The toilet area keeps the same restrained language seen in the entry. Straight joints, a matte wall finish, and the recessed niche give the small space a clear reading. Nothing is overdrawn. The eye moves from the stone plane to the fixture line, then back to the surrounding wall, where the rhythm stays controlled and practical. It is a compact room, but the detailing gives it the same visual weight as the larger circulation space.

Wood floors in rooms that need a slower cadence

Wood grounds the entry, office, and dining area. The floor changes the pace of the interior, especially after the travertine steps and wall surfaces in the stair zone. Under daylight, the timber tones sit between sand and honey, which keeps the transition to the stone from feeling abrupt. In the dining room, the floor continues beneath a suspended lamp and curtains, so the room reads as one surface beneath another rather than as separate pieces.

The office follows the same logic. Here, the wooden floor forms a quieter background for the furnishings and adjacent wall surfaces. Because the material returns in more than one room, it acts as a thread through the plan. The project does not rely on contrast alone; it uses repetition to connect spaces that otherwise shift in function and scale. That is what gives the interior design entryway with travertine and wood staircase its clarity once you move beyond the first view.

Bathroom lines drawn from the same beach reference

The bathroom carries the beach inspiration in a more fluid register. Organic shapes appear in the bath and basin area, while the tapware is drawn with thinner, more refined lines. Light natural tones keep the surfaces open, and a glass shower with skylight brings daylight down into the room. The result is not a separate design language, but another variation on the same idea of layering, where water, stone, and light influence the room’s outline.

Seen up close, the bathroom shifts between matte and reflective surfaces. The fittings catch light differently from the surrounding stone-look worktop, and the shower enclosure lets the room remain visually connected even when divided by glass. The skylight does more than brighten the space; it sharpens the edges of the fixtures and gives the pale materials a cleaner reading. The room feels drawn by daylight rather than sealed off from it.

Light, reflection, and a shingle-like finish

One of the quieter gestures in the project is the subtle metallic shingle pattern. Its surface catches sunlight in changing points, much like reflections moving across water. Because the pattern shifts with the light, it does not sit as a fixed ornament. It changes the wall as the day moves on, which keeps the surface active without adding visual noise. This is where the project’s beach reference becomes most abstract and most precise at the same time.

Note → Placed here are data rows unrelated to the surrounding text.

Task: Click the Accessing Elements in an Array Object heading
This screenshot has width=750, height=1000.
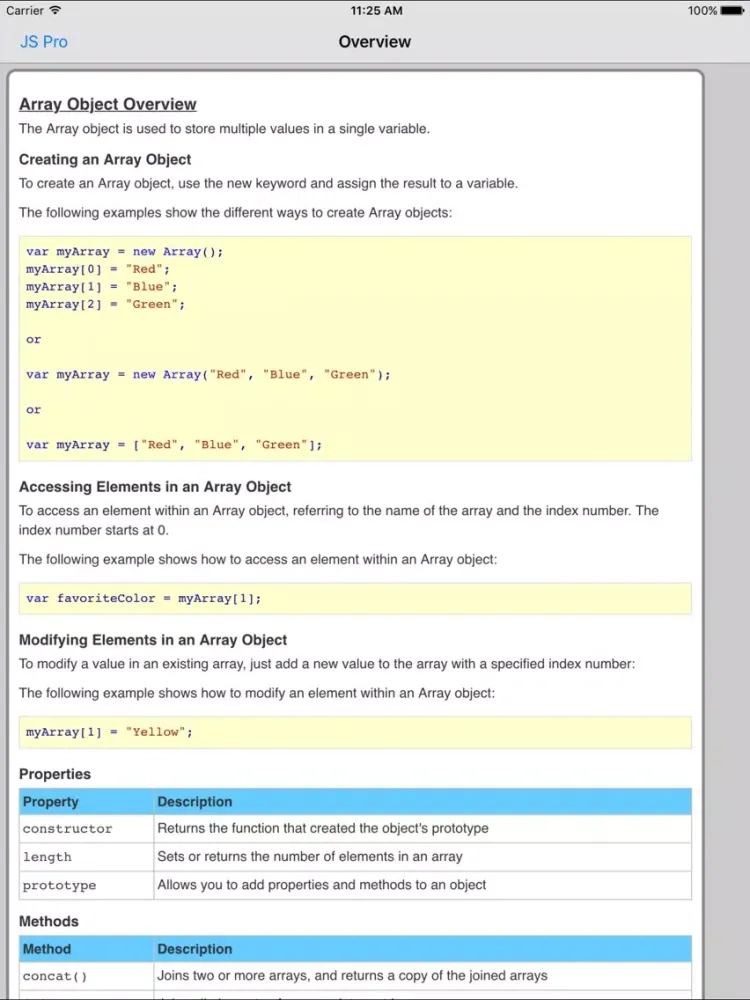Action: pyautogui.click(x=155, y=487)
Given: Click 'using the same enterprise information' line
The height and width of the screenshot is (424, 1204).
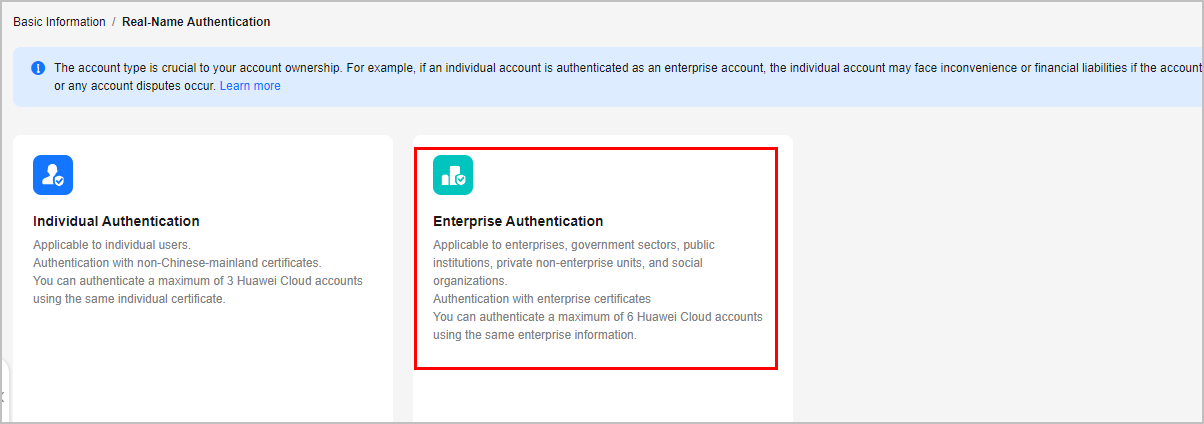Looking at the screenshot, I should pyautogui.click(x=535, y=335).
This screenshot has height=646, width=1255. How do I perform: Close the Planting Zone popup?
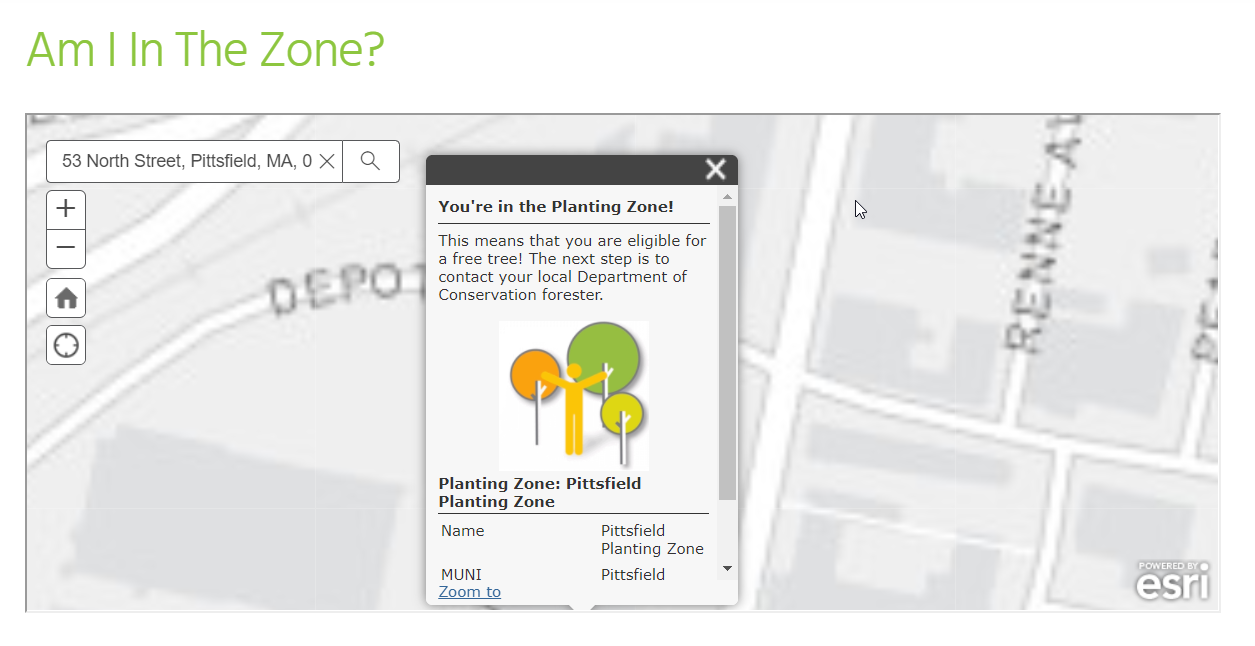715,169
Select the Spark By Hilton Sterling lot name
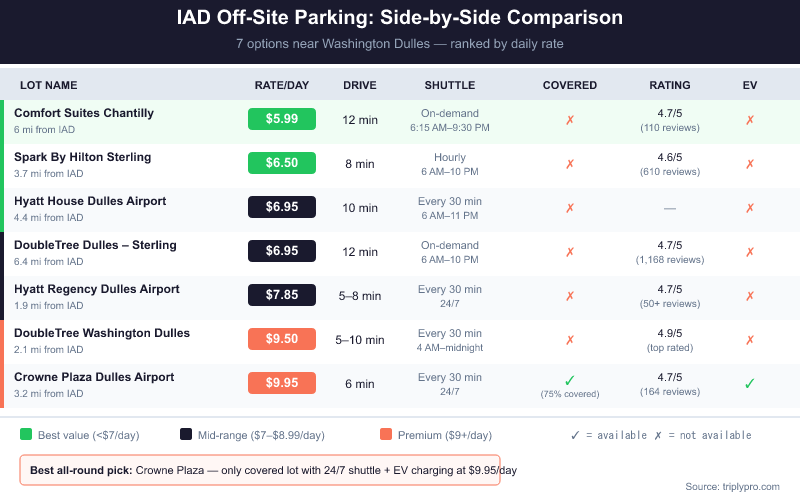 click(83, 157)
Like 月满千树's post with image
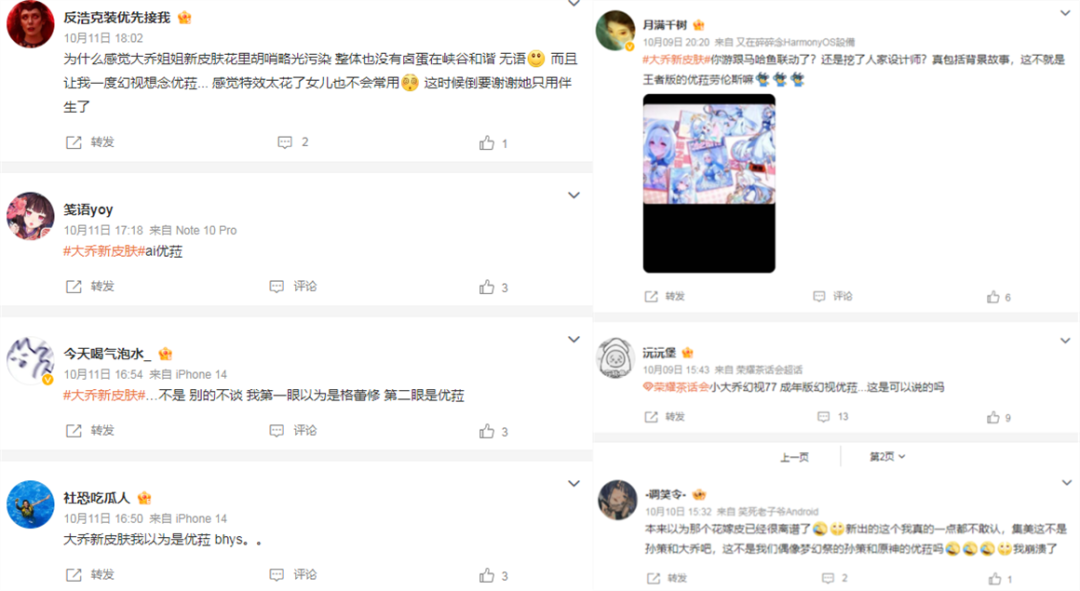Image resolution: width=1080 pixels, height=591 pixels. click(x=998, y=297)
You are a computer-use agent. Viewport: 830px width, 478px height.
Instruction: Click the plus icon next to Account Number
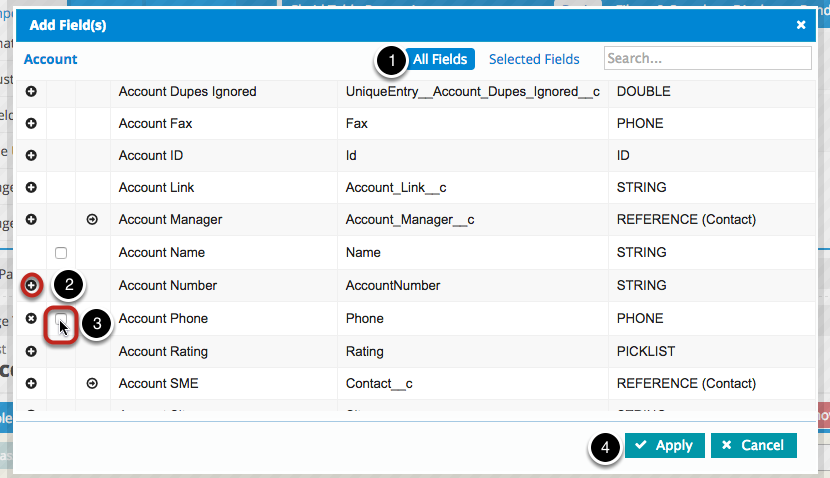[31, 285]
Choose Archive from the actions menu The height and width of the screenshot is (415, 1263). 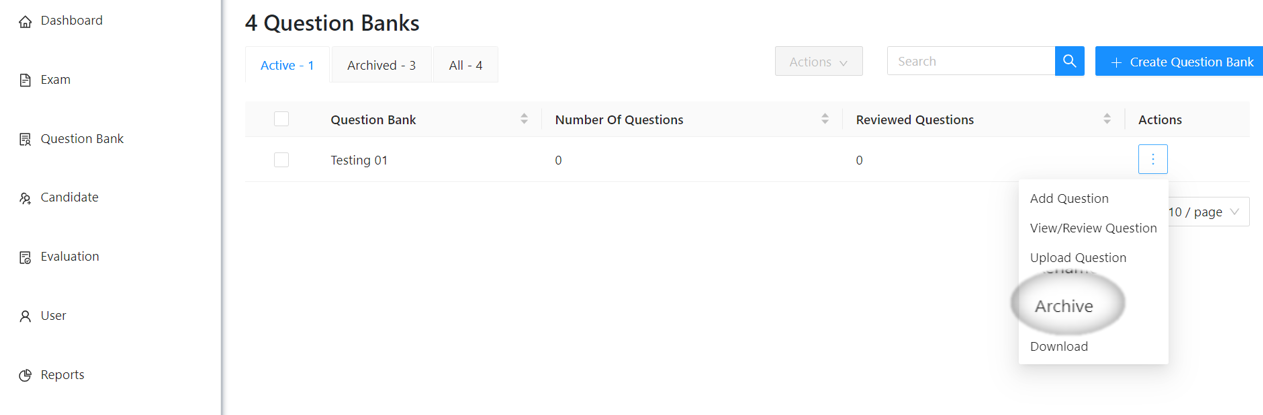click(x=1064, y=306)
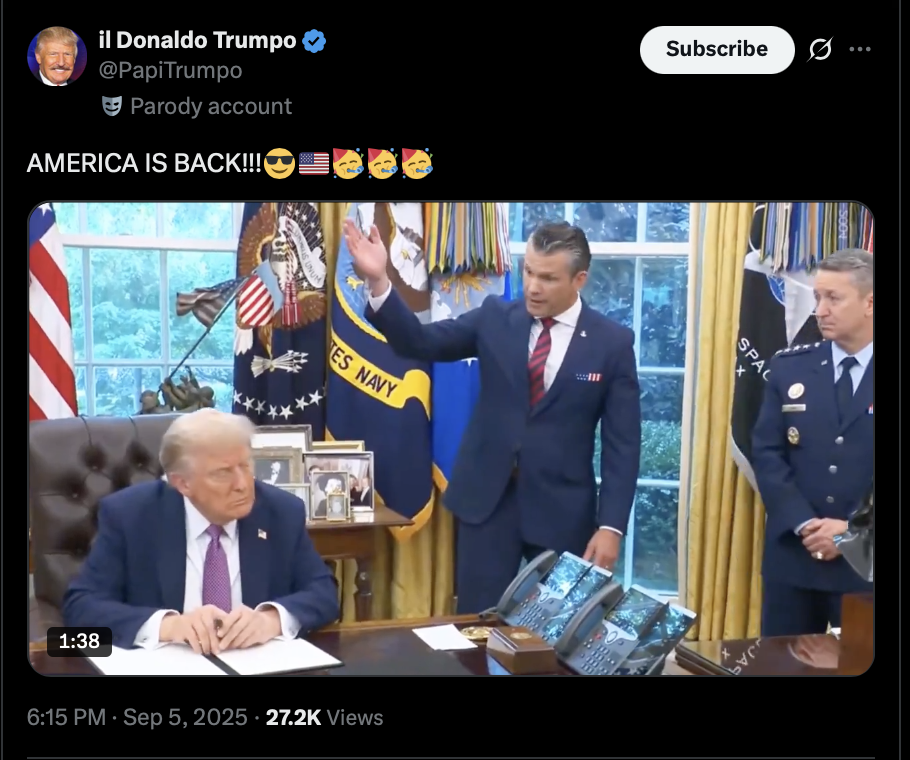Viewport: 910px width, 760px height.
Task: Click the last partying face emoji
Action: click(417, 163)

That reflective quality also helps connect the larger stair composition to the smaller details in the bathroom and toilet. The interior is not trying to repeat one motif everywhere. Instead, it uses a few measured moves: layered wall lines, travertine stair treads, a travertine interior sideboard, wood flooring, and that shingle-like finish. Each element has a clear place, and together they give the house a steady interior rhythm.

A route that keeps revealing new surfaces

The strength of the project lies in how the route unfolds. The entry sets the tone with stone and timber. The stairs pull the eye upward. The toilet and bathroom echo the material choices in smaller, more enclosed ways. Then the office and dining area extend the wood floor into rooms that need a slower, less formal backdrop. The entire sequence is built from visible transitions: a change in texture, a shift in light, a new edge in the wall line.

Because the materials are repeated with restraint, the spaces remain easy to read. Travertine gives the interior weight; wood keeps it from feeling hard. Glass in the shower and the skylight keep the bathroom open to daylight. The metallic shingle pattern adds movement where the walls need it most. Together these details define an interior design entryway with travertine and wood staircase that is memorable not through excess, but through the way each surface is placed and seen.